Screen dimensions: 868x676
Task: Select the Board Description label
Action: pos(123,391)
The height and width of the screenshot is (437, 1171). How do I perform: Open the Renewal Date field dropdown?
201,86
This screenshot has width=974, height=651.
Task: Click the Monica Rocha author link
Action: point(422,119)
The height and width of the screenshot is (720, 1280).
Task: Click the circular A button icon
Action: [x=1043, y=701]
═══
Write out only the lines from the one containing "The height and width of the screenshot is (437, 1171)." through the end of the listing above, exactly as they stand.

The height and width of the screenshot is (437, 1171). How do I perform: Open the Renewal Date field dropdown?
201,86
This screenshot has width=974, height=651.
Task: Click the Monica Rocha author link
Action: point(422,119)
The height and width of the screenshot is (720, 1280).
Task: Click the circular A button icon
Action: [x=1043, y=701]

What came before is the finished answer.